Exercise data
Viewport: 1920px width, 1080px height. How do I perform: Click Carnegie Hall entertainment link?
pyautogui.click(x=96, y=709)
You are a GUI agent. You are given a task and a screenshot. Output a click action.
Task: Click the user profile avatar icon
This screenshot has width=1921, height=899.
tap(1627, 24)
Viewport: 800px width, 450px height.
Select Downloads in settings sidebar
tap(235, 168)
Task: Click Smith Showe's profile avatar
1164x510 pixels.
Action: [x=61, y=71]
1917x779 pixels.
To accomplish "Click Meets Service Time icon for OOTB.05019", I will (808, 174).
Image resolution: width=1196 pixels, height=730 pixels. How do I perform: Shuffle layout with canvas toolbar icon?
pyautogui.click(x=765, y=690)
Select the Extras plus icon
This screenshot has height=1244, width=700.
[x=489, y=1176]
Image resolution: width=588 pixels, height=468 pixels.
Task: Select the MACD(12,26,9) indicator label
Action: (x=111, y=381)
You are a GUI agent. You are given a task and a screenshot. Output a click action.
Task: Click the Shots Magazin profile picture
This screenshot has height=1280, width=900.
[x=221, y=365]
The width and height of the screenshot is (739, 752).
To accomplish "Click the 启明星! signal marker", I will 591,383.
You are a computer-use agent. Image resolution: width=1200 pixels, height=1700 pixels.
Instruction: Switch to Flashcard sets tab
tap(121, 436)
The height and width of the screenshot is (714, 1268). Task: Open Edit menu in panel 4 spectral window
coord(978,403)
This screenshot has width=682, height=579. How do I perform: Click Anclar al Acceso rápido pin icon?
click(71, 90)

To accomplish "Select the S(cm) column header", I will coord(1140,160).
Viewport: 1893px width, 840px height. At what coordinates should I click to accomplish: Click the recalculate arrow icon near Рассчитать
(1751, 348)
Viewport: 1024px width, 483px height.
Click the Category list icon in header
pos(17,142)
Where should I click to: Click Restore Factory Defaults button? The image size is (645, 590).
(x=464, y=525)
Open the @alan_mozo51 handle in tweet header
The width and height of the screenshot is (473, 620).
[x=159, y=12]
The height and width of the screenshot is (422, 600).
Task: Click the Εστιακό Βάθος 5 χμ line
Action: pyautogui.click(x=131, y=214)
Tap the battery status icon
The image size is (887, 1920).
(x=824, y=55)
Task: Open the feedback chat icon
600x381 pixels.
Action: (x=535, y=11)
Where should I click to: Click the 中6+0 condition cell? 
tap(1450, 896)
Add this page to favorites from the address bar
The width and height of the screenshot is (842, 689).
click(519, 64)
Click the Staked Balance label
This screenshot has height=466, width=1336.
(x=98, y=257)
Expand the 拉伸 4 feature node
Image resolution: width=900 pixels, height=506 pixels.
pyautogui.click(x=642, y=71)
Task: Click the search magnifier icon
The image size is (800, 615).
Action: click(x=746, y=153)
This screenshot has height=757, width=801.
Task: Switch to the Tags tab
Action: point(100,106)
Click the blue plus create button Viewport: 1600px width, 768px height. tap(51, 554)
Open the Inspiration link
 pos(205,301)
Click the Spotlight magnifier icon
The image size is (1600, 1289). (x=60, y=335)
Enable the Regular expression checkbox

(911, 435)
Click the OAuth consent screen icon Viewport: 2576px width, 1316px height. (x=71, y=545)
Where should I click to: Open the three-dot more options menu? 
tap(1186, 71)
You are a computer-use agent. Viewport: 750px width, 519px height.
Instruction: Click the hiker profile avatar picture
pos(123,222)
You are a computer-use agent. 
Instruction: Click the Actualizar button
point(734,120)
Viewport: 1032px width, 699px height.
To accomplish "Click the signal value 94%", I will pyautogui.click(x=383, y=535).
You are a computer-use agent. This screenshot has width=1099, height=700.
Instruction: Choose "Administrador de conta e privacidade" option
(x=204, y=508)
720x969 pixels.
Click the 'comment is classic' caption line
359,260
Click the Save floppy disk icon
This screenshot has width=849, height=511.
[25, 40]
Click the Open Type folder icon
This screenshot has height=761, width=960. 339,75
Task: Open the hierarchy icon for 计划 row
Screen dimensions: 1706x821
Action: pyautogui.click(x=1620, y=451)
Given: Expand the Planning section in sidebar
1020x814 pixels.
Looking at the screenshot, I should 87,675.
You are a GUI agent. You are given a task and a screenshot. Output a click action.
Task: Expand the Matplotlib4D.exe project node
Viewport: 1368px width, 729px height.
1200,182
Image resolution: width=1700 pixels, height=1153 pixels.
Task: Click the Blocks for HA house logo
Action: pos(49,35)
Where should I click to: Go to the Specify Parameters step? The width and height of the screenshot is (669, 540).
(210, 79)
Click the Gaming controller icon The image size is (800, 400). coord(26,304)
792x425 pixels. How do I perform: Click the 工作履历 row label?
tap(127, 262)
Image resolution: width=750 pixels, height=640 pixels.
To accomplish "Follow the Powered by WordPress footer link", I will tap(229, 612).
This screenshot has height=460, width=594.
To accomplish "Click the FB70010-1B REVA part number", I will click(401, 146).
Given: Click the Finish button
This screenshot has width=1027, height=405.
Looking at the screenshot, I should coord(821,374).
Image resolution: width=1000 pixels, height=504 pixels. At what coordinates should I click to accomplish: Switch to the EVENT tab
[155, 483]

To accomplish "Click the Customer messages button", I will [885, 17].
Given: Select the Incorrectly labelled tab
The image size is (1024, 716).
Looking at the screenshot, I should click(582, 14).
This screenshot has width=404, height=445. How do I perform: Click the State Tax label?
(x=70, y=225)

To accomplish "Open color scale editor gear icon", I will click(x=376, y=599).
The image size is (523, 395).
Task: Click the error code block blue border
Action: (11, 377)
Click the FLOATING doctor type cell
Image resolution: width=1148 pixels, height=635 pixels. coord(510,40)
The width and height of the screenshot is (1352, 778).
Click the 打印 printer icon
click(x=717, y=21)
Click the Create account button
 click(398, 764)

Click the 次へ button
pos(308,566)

Exercise prompt
Whenever the word "signal" shows up in a line above, copy that line.

Result
To accomplish "Click the 启明星! signal marker", I will 591,383.
To accomplish "Click the signal value 94%", I will pyautogui.click(x=383, y=535).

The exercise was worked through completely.